Book Review: The Mote in God's Eye by Larry Niven & Jerry Pournelle

I can’t, I just can’t.

I just can’t spend time on books that are clearly sub-par. And boy is this ever one.

So much of its general pretense is simply cribbed from Star Trek its laughable. Oh, you’ve got a Scottish lead engineer who speaks in an appropriately Scottish accent where no one else in the novel has any distinguishable accent though they come from various defined ethnic backgrounds? You’ve got it.

A giant cross galactic “empire” as a controlling government keeping the peace? Sure

Mysterious and unexplained methods of interstellar travel via McGuffin like technology and “points” in space? Got that too.

Positing the events over a 1000 years in the future but with humanity still falling along US/Soviet lines of influence and outcome along with entire planets populated by ethno-factions that align with Earth circa 1975? Got it.

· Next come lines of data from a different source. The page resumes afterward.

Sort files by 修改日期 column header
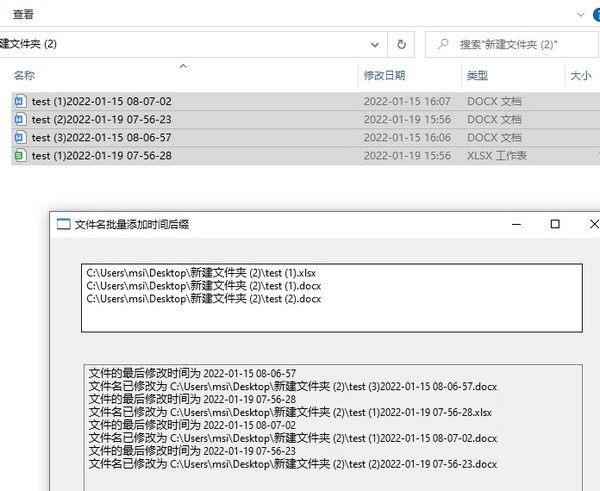This screenshot has height=491, width=600. click(385, 75)
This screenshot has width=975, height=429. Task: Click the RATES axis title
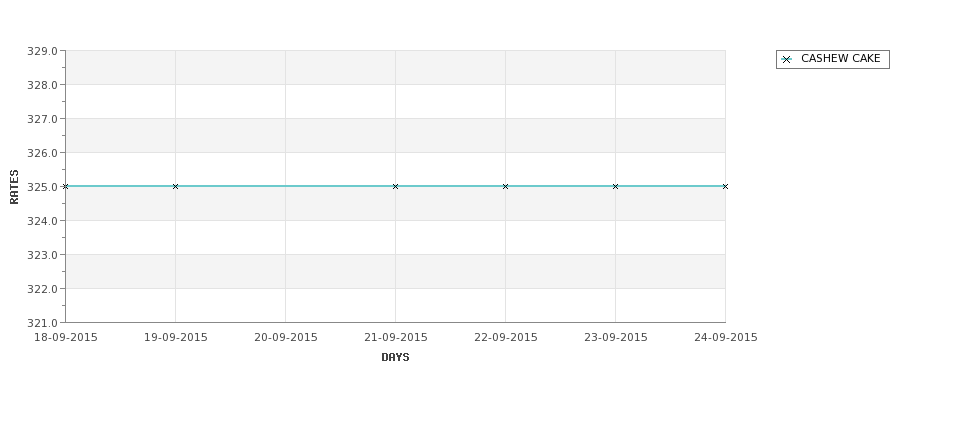(14, 187)
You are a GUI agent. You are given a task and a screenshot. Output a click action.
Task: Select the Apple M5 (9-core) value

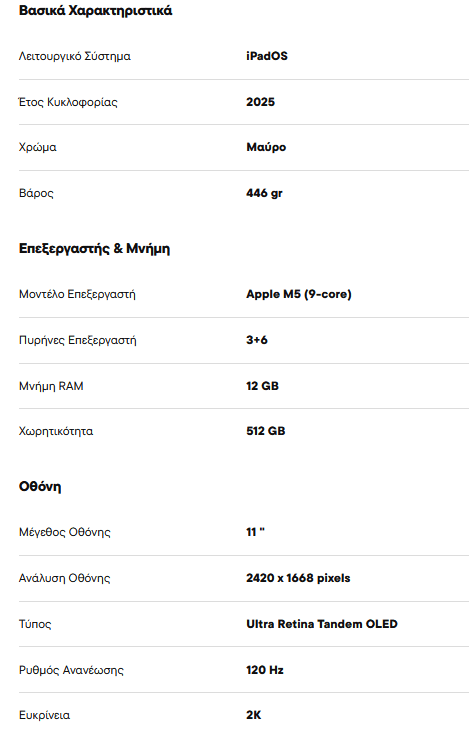pos(299,294)
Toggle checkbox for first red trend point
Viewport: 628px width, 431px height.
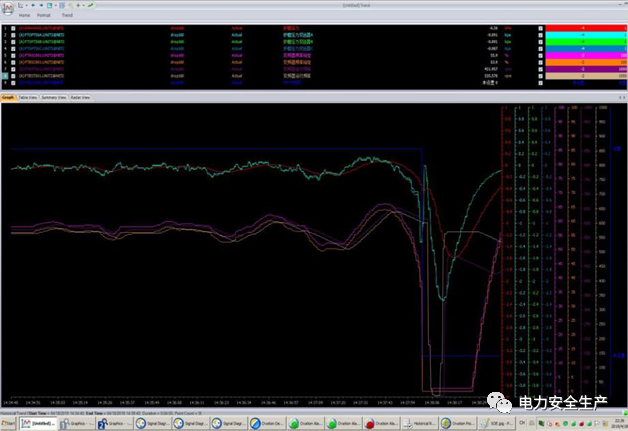12,28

Warships populated by beer drinking and still-creating staff hiding such creations from their superiors? That’s here too!

And that’s even before we get to the nonsensical “aliens” who are capable of speaking English in the first few moments of interaction, are bipedal in nature and have “faces” and other near human features as well as similar gravitational and atmospheric requirements…

Its all just so hackneyed as to be laughable. Maybe the core idea of first contact and the light-sail on which the aliens first arrive are solid foundations for a sci-fi work but the character development (or lack thereof) is a massive failure with the overall prose of the work leaving one to wonder just how far past elementary school the authors had progressed.

Gross in its waste of my time and cut short at 200 of its 500 or so pages never to be picked up again.